SUPPLIED MATERIAL
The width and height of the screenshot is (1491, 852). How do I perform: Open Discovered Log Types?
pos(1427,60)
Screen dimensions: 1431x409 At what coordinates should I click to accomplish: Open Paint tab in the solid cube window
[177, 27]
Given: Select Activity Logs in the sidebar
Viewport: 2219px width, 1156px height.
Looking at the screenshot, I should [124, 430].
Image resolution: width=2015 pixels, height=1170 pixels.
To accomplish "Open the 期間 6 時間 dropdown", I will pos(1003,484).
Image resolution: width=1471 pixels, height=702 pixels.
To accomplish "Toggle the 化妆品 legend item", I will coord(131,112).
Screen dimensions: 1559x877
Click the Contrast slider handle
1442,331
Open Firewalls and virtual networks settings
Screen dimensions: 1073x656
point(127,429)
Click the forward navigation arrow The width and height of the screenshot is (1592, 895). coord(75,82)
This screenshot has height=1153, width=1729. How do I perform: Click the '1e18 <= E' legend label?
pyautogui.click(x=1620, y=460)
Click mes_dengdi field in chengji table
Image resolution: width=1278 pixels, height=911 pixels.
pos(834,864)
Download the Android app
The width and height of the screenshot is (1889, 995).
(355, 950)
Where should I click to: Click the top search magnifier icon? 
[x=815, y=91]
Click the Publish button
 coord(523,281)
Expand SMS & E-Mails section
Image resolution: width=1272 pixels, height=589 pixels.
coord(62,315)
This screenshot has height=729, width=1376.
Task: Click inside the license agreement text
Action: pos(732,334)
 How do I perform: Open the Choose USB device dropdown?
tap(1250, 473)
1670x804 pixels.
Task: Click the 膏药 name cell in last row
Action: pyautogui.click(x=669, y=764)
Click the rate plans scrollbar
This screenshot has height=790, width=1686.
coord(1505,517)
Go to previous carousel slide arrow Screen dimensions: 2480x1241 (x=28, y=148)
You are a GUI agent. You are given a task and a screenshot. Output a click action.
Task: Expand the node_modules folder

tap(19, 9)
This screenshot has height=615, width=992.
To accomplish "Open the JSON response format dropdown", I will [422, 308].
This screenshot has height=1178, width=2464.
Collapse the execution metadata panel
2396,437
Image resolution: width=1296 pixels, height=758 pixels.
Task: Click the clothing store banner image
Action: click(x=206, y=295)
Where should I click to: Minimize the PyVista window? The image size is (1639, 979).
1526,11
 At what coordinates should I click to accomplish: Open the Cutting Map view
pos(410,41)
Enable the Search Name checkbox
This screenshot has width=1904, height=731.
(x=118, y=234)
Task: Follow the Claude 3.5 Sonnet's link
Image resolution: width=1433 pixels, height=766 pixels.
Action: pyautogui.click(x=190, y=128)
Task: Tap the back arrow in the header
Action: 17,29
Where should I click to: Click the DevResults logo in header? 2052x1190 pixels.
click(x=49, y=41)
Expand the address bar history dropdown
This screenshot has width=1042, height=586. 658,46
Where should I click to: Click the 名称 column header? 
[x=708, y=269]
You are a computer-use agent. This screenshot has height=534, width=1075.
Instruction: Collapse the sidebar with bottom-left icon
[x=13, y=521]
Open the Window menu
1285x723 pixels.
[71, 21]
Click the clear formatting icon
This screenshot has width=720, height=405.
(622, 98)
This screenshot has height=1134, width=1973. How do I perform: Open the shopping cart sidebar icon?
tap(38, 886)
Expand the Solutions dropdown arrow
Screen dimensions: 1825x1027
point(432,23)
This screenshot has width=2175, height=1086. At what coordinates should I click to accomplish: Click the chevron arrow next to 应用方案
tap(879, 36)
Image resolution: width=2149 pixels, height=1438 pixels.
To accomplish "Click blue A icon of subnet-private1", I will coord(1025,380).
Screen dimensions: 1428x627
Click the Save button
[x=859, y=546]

ABOUT THIS EXERCISE
Please write out exactly the line containing "Where should I click to: Minimize" and every line after it through the end of the records, nothing more.

WORKED SOLUTION
Where should I click to: Minimize the PyVista window? The image size is (1639, 979).
1526,11
 At what coordinates should I click to accomplish: Open the Cutting Map view
pos(410,41)
Enable the Search Name checkbox
This screenshot has width=1904, height=731.
(x=118, y=234)
Task: Follow the Claude 3.5 Sonnet's link
Image resolution: width=1433 pixels, height=766 pixels.
Action: pyautogui.click(x=190, y=128)
Task: Tap the back arrow in the header
Action: 17,29
Where should I click to: Click the DevResults logo in header? 2052x1190 pixels.
click(x=49, y=41)
Expand the address bar history dropdown
This screenshot has width=1042, height=586. 658,46
Where should I click to: Click the 名称 column header? 
[x=708, y=269]
You are a computer-use agent. This screenshot has height=534, width=1075.
Instruction: Collapse the sidebar with bottom-left icon
[x=13, y=521]
Open the Window menu
1285x723 pixels.
[71, 21]
Click the clear formatting icon
This screenshot has width=720, height=405.
(622, 98)
This screenshot has height=1134, width=1973. How do I perform: Open the shopping cart sidebar icon?
tap(38, 886)
Expand the Solutions dropdown arrow
Screen dimensions: 1825x1027
point(432,23)
This screenshot has width=2175, height=1086. At what coordinates should I click to accomplish: Click the chevron arrow next to 应用方案
tap(879, 36)
Image resolution: width=2149 pixels, height=1438 pixels.
To accomplish "Click blue A icon of subnet-private1", I will coord(1025,380).
Screen dimensions: 1428x627
Click the Save button
[x=859, y=546]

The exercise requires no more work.